_SOURCE MATERIAL_.
--------------------------------------------------

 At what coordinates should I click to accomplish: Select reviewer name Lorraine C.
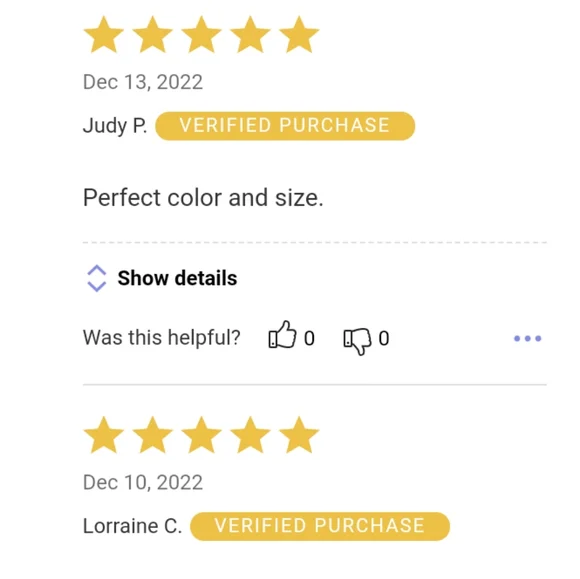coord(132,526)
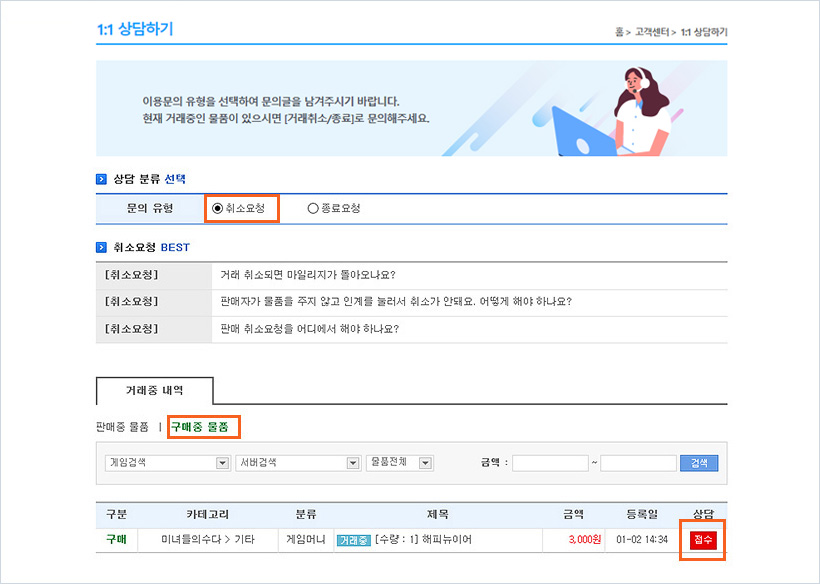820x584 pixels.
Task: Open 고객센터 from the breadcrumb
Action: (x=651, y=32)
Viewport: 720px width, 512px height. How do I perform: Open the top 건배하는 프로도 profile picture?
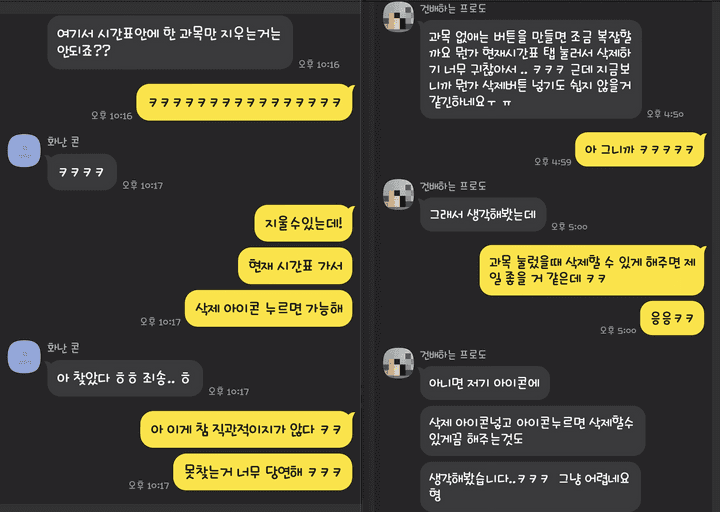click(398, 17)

--------------------------------------------------

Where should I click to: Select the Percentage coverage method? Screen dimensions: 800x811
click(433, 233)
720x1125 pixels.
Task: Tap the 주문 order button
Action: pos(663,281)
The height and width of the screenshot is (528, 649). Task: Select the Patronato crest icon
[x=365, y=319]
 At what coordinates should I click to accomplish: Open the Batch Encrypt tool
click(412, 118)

--------------------------------------------------

_EXERCISE OBJECTIVE_.
Reproduce the stretch from the line containing "Where should I" through the line containing "click(412, 118)", changing "Select" to "Choose" and leaving everything else untouched.

_ANSWER TO THE EXERCISE_.
Where should I click to: Choose the Percentage coverage method? Screen dimensions: 800x811
click(433, 233)
720x1125 pixels.
Task: Tap the 주문 order button
Action: pos(663,281)
The height and width of the screenshot is (528, 649). Task: Choose the Patronato crest icon
[x=365, y=319]
 At what coordinates should I click to accomplish: Open the Batch Encrypt tool
click(412, 118)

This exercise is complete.